The fix: read the native bundle version at runtime:
// NEW - correct
import DeviceInfo from 'react-native-device-info';
const buildNumber = DeviceInfo.getBuildNumber(); // "338" from CFBundleVersionThis reads CFBundleVersion directly from the installed binary. No stale values.
The Result
A full round trip, completely automated:
- Developer pushes code
- GitHub Actions builds and uploads to TestFlight
- Apple processes the build
- Apple fires webhook to Cloud Function
- Cloud Function notifies Slack AND updates the backend
- QA opens the app, sees “New version available”, taps update
- TestFlight installs the latest build
No manual database updates. No Slack messages saying “hey, new build is up, please update.” No one testing on a build from three weeks ago. The system enforces currency.
This is particularly powerful for internal dev and staging builds where you want everyone on the same page. Production still goes through the App Store review process, which has its own update mechanisms.
The Philosophy
Release transparency is a feature. The team should know:
- When builds are ready - Not “check TestFlight periodically”
- What’s in each build - Not “dig through git log”
- Where releases are in the pipeline - Not “check App Store Connect”
- When things go wrong - Crashes, rejections, failures
- That they’re on the latest build - Not “are you sure you updated?”
All of this arrives in Slack.

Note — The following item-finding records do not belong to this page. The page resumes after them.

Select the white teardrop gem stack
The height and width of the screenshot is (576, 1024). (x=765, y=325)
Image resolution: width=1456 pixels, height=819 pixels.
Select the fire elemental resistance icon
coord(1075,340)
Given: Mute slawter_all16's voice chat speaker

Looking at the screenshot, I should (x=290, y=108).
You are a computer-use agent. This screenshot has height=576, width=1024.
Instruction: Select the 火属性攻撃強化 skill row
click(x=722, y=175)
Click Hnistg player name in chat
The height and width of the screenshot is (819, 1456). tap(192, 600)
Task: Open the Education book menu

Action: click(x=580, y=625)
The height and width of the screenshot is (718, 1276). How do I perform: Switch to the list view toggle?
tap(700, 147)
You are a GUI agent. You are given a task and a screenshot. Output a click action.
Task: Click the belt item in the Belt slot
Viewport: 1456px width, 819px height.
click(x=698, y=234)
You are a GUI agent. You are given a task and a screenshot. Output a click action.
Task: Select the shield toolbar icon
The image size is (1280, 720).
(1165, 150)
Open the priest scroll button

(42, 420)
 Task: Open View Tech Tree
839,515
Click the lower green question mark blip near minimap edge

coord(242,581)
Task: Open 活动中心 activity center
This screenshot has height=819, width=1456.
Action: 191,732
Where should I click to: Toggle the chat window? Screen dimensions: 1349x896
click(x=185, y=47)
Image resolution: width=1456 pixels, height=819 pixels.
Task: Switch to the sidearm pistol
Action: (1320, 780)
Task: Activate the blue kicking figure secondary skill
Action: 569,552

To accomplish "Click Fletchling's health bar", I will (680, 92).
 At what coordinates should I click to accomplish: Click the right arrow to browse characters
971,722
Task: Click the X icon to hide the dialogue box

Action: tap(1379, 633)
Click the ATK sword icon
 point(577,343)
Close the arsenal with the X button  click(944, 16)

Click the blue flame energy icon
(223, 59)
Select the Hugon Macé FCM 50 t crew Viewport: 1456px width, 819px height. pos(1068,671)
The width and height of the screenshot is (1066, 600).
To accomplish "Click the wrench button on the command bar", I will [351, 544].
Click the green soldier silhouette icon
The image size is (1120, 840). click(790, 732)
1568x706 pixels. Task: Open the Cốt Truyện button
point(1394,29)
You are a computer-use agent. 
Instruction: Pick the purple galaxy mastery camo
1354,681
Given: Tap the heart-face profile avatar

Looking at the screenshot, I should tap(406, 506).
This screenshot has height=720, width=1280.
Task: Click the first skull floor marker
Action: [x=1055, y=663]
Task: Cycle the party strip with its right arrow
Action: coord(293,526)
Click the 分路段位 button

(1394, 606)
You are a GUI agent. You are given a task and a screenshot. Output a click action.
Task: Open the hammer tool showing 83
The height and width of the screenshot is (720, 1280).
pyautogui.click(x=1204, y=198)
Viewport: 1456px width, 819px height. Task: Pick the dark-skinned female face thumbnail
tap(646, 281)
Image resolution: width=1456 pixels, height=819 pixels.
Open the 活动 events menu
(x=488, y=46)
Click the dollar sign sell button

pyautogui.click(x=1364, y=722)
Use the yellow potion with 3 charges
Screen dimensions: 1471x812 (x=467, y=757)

The iOS build channel becomes the source of truth for release status. And the auto-upgrade mechanism ensures nobody is testing on stale builds.
The git tag strategy means I can always answer “what changed between build 235 and 236?” without leaving the terminal:
git log build/prod/235..build/prod/236 --onelineAnd when the Slack notification arrives with those commits already listed, the team doesn’t even need to ask.
The full pipeline, from push to forced update on the tester’s device, runs without any human intervention. That’s the dream: developers write code, and the system handles everything else.